[作業内容]
A. 外科医のキャリアについての文章から、「外科医のキャリアを考えること」から「が、やりがいがあるでしょう。」までをすべて、一字も変えずに書き出してください。
B. 外科医のキャリアについての文章に名前が出てくる国をすべて挙げてください。
C. 外科医のキャリアについての文章の最後の文に続けて、その先を書き足してください。

[元の文章]
---*---
外科医のキャリアを考えることがあります。海外にいると、そのモデルは非常に参考になります。
ひとつは手技をつきつめて、一握りを目指すキャリアです。そのためには海外で修行をしたりあちこちで長い修練をつんだほうがよいでしょう。たとえ、日本のトップセンターにいって、そこでのトップになっても、上には上がいます。韓国や中国は医療の集中化がすすんでいますから、より困難な手術ばかり多くやっているひとたちもいるでしょう。世の中にはロボットCABGを200例近くやっている先生もいますし、感染性心内膜炎ばかりやっていて、Redo Commando procedureを何度も何度もやっている先生、Redo Rossを年間何十例もしている先生もいます。そういうところにたどりつけないと、なかなか満足はできないかもしれません。
リサーチに道をみつけるひとも、います。新しい手術を開発したり、画期的な手術を繰り返ししている先生もいます。もしくは心臓血管外科の分野に新しい分野をつくるひとたちもいます。そういうひとを目指すのは、難しいですが、やりがいがあるでしょう。
---*---
[元データ]
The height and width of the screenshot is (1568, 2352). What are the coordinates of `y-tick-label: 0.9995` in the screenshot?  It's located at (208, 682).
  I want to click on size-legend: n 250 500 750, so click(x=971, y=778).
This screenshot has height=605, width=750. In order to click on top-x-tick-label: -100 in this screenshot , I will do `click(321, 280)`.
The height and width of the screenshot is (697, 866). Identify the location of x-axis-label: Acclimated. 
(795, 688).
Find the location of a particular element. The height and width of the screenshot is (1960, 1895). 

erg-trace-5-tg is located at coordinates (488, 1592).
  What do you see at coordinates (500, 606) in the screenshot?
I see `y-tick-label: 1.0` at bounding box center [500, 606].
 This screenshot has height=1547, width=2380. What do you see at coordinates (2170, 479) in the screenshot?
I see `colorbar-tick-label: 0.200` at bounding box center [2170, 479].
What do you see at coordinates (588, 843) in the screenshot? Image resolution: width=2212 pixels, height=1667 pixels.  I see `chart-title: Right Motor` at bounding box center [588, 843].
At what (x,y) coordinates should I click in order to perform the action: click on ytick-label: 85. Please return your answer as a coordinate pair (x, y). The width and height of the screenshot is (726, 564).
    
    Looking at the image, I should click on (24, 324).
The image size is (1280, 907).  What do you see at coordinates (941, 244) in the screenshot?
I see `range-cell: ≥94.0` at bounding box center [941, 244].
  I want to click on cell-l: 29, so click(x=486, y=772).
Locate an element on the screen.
---*---
[各作業の出力]
A.
外科医のキャリアを考えることがあります。海外にいると、そのモデルは非常に参考になります。
ひとつは手技をつきつめて、一握りを目指すキャリアです。そのためには海外で修行をしたりあちこちで長い修練をつんだほうがよいでしょう。たとえ、日本のトップセンターにいって、そこでのトップになっても、上には上がいます。韓国や中国は医療の集中化がすすんでいますから、より困難な手術ばかり多くやっているひとたちもいるでしょう。世の中にはロボットCABGを200例近くやっている先生もいますし、感染性心内膜炎ばかりやっていて、Redo Commando procedureを何度も何度もやっている先生、Redo Rossを年間何十例もしている先生もいます。そういうところにたどりつけないと、なかなか満足はできないかもしれません。
リサーチに道をみつけるひとも、います。新しい手術を開発したり、画期的な手術を繰り返ししている先生もいます。もしくは心臓血管外科の分野に新しい分野をつくるひとたちもいます。そういうひとを目指すのは、難しいですが、やりがいがあるでしょう。

B. 日本、韓国、中国

C.
日本であまりないのはお金を得る外科医になることです。外科の先生で大金で雇われている先生はあまりいません。もしくは外科医として難しい手術をやりながら、お金を稼いでいるひとたちは少ないのではないでしょうか?
海外では逆にこれがマジョリティです。おおくはプライベートの患者さんを優先しながら、公的病院の患者さんも治療していく、先生は実はかなりいます。何千万円も何億も稼ぐわけです。がんばったらこんなふうになれると、なるとそれなりに夢もあります。
家庭をかえりみず、病院に住んで、患者さんを次々になおして、医師として邁進して、家庭からの、信用をうしなった先生を知っています。清貧ですが、家族をハッピーにできなかったのです。部長として、何年もはたらき、何人もの外科医を輩出して、最終的に開業した先生を知っています。キャリアに一貫性がなく、そうなると最初外科を選択したことが間違いだったのかという気すらしてしまいます。
そういうのはなんだか寂しい気がします。せっかく外科医師の数が減るというならば、市場価値を高める方向にうごいたほうがよいとおもいます。
日本の外科医に夢がみられるような世の中になるとよいですね。